Lundi 13 avril
à Ravilloles,
Quinze heures. Je viens d’arriver à Ravilloles. Endroit perdu au fin fond de la forêt jurassienne. D’ordinaire cela m’enchante car je peux m’y ressourcer. Mais là, revoir mes parents tous les jours pendant deux semaines va vraiment me taper sur le système. Et puis, voir Elliott aussi. Il faut qu’on se parle. Je ne sais pas si c’est une bonne chose de continuer avec lui.
A peine rentrer, les bras occupés par l’énormité de mes affaires, je monte directement les poser dans ma chambre.
Petite chambre occupée par une montagne de souvenirs. Je pose toutes mes affaires sur mon lit, à l’entrée et contemple cet endroit, le reflet de ma vie au cours de ces quinze dernières années.
Les murs sont tapissés de posters et de grosses productions hollywoodiennes, mes sorties cinéma avec Elliot et Victor.
Le mobilier, très infantile, et tous les jeux qu’on a pu inventer grâce à eux, avec Laura, la voisine et la fille du Dut’, le maire.
Les pochettes raisin que j’utilisais au Lycée pour transporter mes projets d’art plastiques. Elles sont encore pleines. Il faudrait que j’y jette un coup d’œil.
Ma petite boîte à lettres. Celles où je stockais toutes les lettres de mon "amoureuse" de Madagascar lorsque j'y vivais. Elles y sont encore.
Quelle naïveté.
Ma mini chaîne stéréo fait ressurgir dans ma tête la chanson d’Alanis Morissette :
Hands Clean, la chanson de Victor. Certes démodée et atypique de la part d’un adolescent, mais Sa chanson. La première que j'ai écoutée après sa mort.
Dans le même registre, les traces rouges, à cheval sur le sol et sur la porte de ma chambre. On dirait du sang. Peut être que s’en est. A vrai dire, il y a un mélange de peinture et de je ne sais quoi là dedans. A défaut d’avoir inventé une peinture révolutionnaire, j’aurais inventé la tache indélébile.
Oui, tout ici me fait penser au passé. Passé qui devrait rester là où il est. Je me passerais bien du souvenir des commentaires du Jackier, le maître d’école, devant toute la classe, pour me ridiculiser à l’école primaire. Tout comme de la « pseudo-amitié » du Jon ou du Vince. Je ne sais même plus combien de fois j’ai souhaité leurs morts. Pas assez souvent en tout cas.
Mon regard se pose à nouveau sur mes affaires, en tas, sur mon lit.
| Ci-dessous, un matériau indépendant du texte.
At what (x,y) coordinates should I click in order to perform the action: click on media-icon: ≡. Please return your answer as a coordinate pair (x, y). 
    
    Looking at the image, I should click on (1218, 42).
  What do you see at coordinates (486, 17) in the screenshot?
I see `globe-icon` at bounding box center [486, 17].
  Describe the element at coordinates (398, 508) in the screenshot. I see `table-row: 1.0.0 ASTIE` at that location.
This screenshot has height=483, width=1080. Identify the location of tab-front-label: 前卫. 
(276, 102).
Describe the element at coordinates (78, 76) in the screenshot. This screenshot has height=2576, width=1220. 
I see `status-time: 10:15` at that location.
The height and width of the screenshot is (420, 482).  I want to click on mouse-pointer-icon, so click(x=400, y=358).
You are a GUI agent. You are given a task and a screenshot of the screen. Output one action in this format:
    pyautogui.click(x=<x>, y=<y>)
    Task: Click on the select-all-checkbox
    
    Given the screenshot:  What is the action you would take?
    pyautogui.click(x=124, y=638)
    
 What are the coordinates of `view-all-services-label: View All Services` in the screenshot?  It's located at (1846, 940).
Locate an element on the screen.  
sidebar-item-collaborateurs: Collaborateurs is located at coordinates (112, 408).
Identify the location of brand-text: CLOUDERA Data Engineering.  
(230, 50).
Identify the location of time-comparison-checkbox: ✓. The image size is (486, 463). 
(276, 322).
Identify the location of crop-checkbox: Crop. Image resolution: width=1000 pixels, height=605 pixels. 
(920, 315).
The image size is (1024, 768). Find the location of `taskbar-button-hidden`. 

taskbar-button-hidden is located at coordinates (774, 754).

Je vais passer de bonnes vacances…
Heureusement qu’internet est là pour me faire sortir de cette bulle qui m’a oppressé pendant trop longtemps. J’arrive sur facebook, le profil de Mickaël. Il vient de m’ajouter.
Mon Dieu, que deviendrait-on sans facebook ? Je constate qu’il envoie des messages à une amie à lui qu’on a rencontrée à Lyon, pendant qu’on se baladait en ville. Tiens, pour lui, je ne suis qu’un « type rencontré au Maroc ». Même si je n’étais pas très chaud pour le revoir dès le début, après ce qu’on a vécu, c’est limite vexant. J’ai l’impression d’être « un pauvre type », un « déchet de ses conquêtes ». Très sympathique comme qualificatif en tout cas.
Ma déception d'être dans ce lieu est encore plus renforcée...
J’en suis convaincu, le bonheur est à Ravilloles.